(Exercise): Repeat the lines of the listing from the line containing "The height and width of the screenshot is (803, 1600)." through the line containing "This screenshot has width=1829, height=2016.", both included.

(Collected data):

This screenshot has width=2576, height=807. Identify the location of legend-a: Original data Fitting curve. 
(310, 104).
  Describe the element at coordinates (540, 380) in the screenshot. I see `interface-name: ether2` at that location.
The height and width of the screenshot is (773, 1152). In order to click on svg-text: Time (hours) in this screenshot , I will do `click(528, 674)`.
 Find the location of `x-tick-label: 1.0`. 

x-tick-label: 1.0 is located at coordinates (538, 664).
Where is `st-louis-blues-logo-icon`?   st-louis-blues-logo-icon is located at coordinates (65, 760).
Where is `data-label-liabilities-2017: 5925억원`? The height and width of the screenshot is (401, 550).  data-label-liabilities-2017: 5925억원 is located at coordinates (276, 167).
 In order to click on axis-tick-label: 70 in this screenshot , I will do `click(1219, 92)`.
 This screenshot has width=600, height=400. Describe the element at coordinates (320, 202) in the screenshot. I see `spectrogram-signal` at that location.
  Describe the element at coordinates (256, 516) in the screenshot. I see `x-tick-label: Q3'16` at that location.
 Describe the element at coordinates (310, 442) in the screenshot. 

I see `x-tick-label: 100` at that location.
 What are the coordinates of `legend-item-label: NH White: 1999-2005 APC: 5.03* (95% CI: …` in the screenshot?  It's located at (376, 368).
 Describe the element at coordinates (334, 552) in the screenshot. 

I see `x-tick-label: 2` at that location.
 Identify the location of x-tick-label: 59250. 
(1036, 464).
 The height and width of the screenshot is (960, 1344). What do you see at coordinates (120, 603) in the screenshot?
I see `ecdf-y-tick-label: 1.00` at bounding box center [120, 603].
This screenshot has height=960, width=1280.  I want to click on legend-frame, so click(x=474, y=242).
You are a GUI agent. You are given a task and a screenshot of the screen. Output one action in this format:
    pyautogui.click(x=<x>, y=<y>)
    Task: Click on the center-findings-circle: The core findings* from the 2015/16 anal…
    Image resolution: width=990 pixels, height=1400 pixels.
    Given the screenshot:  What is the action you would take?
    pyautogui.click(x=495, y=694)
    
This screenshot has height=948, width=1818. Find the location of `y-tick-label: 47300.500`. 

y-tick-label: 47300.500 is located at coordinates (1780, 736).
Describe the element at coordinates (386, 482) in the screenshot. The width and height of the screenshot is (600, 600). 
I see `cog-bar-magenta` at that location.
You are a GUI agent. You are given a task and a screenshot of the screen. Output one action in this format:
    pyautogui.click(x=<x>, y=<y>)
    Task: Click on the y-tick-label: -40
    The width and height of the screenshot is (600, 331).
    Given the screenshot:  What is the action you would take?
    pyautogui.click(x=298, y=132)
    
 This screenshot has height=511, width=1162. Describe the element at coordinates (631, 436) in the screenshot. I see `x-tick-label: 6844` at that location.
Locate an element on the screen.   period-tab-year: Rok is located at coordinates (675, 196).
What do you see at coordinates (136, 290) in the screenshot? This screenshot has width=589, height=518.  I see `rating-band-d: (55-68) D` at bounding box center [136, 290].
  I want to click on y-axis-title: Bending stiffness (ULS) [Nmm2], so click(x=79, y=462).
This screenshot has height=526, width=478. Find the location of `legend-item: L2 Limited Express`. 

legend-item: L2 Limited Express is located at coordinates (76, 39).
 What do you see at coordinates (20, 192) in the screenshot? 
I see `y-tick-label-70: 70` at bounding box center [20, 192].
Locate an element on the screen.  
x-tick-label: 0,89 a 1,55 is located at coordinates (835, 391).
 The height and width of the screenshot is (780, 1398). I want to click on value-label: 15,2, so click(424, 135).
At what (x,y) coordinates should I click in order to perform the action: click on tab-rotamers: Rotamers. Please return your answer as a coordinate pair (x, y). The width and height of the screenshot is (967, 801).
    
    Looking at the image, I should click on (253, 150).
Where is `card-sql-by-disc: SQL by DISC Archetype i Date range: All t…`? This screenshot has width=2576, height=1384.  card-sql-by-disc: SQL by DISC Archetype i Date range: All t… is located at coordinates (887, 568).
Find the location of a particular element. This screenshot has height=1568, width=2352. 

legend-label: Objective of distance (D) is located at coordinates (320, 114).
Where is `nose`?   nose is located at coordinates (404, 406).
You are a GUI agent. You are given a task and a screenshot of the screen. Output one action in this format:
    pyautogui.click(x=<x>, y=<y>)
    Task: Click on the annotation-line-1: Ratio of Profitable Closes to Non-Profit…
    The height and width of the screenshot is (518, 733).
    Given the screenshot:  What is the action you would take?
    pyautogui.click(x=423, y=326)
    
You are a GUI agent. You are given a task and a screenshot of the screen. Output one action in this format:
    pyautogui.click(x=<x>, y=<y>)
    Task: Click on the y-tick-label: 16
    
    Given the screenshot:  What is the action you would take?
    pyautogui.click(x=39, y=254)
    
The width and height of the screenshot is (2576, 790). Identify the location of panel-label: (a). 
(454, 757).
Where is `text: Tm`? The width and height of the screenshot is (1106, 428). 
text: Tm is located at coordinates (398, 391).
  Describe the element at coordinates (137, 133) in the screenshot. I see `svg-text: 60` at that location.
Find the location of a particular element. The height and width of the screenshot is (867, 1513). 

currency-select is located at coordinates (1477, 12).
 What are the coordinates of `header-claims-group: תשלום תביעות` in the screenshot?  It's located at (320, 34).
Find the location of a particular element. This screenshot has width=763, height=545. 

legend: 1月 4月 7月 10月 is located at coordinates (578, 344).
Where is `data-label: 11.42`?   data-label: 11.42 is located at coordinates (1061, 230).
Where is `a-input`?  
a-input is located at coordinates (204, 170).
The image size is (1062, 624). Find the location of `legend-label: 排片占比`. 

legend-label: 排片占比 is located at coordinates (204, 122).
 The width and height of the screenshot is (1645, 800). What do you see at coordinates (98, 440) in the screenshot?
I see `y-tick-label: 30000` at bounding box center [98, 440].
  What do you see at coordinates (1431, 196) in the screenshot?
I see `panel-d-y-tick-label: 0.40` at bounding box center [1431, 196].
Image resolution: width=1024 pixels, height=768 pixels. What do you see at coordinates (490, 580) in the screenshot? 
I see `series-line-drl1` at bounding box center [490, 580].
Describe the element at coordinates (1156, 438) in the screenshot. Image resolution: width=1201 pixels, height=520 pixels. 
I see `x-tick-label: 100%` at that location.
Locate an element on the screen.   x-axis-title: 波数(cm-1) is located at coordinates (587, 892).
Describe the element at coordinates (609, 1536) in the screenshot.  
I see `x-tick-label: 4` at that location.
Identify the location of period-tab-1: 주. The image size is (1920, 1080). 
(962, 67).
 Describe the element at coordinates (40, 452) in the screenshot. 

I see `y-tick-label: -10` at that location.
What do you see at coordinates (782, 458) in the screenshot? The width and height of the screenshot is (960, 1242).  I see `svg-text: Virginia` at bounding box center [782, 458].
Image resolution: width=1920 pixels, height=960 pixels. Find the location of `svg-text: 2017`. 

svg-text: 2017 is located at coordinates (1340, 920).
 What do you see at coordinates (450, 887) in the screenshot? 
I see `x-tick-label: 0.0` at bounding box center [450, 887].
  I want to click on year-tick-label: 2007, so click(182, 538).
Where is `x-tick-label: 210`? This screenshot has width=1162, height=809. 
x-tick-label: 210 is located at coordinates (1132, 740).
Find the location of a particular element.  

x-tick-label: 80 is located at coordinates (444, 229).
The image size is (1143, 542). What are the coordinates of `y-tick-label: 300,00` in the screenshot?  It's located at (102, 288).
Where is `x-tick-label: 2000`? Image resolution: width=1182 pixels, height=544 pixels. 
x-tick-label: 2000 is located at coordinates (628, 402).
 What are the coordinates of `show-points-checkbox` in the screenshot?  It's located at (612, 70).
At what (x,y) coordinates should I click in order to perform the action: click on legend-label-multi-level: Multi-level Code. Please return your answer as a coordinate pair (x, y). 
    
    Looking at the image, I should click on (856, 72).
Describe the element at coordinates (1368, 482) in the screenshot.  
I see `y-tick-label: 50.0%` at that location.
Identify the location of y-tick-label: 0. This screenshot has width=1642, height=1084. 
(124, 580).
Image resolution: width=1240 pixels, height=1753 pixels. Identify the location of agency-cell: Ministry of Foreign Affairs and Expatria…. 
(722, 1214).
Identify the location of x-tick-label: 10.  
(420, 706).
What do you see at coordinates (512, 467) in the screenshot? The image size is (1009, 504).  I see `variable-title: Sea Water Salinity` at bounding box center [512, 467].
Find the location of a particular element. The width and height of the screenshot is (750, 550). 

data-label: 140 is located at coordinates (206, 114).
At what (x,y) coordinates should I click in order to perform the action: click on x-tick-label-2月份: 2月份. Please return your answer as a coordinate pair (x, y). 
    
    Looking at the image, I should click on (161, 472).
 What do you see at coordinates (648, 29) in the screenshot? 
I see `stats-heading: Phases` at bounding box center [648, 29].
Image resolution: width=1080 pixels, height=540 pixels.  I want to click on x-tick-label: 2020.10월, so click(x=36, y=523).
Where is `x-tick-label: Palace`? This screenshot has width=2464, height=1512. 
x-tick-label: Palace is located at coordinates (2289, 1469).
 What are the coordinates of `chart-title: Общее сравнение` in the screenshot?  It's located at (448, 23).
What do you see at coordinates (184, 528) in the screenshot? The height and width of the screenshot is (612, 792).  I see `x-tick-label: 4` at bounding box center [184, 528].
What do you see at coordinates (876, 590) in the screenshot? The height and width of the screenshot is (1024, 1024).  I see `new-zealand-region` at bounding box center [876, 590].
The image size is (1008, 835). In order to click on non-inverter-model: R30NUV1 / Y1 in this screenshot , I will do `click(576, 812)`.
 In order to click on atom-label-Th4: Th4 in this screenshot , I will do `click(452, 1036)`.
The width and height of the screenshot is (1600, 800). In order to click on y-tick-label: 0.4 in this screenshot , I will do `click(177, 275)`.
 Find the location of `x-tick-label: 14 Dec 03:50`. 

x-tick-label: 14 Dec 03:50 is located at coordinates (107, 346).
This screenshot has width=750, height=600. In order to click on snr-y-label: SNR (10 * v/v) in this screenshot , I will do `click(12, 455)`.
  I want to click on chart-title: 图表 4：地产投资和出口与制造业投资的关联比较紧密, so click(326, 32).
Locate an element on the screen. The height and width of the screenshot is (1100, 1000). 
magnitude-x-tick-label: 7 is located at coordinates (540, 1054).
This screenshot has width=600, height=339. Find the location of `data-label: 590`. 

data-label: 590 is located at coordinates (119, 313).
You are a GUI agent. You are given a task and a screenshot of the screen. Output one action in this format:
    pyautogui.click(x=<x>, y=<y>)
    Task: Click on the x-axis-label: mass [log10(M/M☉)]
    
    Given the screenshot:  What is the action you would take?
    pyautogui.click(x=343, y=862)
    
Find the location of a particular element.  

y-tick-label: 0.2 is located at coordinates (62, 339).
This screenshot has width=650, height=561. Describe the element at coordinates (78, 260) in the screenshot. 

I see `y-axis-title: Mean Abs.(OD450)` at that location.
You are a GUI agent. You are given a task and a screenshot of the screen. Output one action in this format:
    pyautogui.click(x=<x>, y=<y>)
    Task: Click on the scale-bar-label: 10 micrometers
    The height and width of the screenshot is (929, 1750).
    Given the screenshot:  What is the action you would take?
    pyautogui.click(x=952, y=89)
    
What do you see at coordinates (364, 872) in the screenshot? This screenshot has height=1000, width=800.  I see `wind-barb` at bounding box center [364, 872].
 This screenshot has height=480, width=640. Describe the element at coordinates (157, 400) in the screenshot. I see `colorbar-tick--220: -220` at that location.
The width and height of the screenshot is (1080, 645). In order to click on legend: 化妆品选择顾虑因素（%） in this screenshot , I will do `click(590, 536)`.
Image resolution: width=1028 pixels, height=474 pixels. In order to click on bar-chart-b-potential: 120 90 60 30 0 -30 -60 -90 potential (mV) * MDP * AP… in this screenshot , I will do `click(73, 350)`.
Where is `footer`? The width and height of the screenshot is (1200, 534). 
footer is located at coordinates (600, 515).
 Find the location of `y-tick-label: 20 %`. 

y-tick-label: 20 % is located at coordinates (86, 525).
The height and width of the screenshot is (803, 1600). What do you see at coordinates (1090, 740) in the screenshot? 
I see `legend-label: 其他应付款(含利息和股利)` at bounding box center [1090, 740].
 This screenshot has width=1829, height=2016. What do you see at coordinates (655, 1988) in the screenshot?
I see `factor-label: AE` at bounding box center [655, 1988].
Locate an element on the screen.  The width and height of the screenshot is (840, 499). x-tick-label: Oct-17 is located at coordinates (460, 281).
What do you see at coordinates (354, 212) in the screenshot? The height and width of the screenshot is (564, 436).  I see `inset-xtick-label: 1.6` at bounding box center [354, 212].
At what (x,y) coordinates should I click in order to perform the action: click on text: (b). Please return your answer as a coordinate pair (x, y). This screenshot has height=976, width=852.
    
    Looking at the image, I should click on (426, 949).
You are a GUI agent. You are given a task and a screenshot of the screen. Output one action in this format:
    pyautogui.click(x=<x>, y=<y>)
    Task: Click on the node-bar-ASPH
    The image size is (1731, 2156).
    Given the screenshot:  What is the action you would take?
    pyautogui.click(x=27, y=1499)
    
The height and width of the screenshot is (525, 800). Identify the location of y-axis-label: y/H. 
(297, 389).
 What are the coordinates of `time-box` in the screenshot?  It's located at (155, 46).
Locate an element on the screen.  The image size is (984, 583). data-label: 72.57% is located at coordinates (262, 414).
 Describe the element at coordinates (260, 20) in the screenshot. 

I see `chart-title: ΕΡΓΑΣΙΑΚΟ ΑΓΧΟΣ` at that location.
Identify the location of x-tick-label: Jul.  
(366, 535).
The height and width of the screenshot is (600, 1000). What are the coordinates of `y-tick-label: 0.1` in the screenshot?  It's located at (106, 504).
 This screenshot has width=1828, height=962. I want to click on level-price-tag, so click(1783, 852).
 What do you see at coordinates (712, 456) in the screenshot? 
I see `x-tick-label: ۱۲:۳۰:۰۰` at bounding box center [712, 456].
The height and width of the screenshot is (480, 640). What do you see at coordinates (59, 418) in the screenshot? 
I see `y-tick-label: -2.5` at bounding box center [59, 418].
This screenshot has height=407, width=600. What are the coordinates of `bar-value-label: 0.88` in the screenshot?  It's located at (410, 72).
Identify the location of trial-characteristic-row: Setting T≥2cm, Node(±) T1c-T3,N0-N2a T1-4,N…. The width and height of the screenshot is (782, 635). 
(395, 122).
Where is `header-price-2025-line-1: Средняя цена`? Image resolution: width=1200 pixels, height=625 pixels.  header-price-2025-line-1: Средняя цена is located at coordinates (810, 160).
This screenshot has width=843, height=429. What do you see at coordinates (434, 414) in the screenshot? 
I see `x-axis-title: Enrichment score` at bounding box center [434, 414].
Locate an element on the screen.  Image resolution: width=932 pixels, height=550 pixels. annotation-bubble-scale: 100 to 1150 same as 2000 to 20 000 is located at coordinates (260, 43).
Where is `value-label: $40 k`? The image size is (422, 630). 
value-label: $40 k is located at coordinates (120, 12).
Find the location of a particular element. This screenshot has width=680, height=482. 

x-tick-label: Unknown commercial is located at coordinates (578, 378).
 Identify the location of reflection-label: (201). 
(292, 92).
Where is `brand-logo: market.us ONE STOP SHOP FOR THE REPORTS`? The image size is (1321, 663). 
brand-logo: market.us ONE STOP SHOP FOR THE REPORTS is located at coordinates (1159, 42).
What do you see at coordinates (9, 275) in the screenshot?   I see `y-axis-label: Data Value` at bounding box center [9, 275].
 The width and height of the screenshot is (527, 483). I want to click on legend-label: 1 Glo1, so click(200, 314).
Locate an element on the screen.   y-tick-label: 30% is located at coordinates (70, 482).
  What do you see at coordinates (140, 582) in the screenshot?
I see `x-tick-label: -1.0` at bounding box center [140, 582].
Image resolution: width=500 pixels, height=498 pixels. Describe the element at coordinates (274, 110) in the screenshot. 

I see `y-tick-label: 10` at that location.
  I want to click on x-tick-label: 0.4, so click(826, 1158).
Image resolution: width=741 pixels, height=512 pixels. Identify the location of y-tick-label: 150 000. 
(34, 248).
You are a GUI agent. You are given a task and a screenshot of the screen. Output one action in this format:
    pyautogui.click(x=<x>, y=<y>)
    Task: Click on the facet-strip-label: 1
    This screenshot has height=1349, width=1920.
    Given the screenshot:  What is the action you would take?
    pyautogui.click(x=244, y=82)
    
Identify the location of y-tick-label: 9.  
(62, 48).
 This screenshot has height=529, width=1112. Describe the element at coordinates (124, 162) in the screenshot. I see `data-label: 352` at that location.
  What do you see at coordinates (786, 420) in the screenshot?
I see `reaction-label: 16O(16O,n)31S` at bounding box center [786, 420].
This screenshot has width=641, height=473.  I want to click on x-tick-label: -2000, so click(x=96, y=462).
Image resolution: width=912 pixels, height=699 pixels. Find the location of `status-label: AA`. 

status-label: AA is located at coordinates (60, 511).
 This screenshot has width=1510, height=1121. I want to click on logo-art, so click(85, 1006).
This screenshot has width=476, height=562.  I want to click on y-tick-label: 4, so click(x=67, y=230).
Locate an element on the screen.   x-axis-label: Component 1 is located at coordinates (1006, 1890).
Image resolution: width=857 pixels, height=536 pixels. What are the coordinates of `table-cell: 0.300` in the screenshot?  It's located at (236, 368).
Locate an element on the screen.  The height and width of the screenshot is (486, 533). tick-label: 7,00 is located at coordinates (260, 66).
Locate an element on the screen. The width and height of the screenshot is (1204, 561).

(Result of this exercise):
The height and width of the screenshot is (803, 1600). What do you see at coordinates (1090, 740) in the screenshot? 
I see `legend-label: 其他应付款(含利息和股利)` at bounding box center [1090, 740].
 This screenshot has width=1829, height=2016. What do you see at coordinates (655, 1988) in the screenshot?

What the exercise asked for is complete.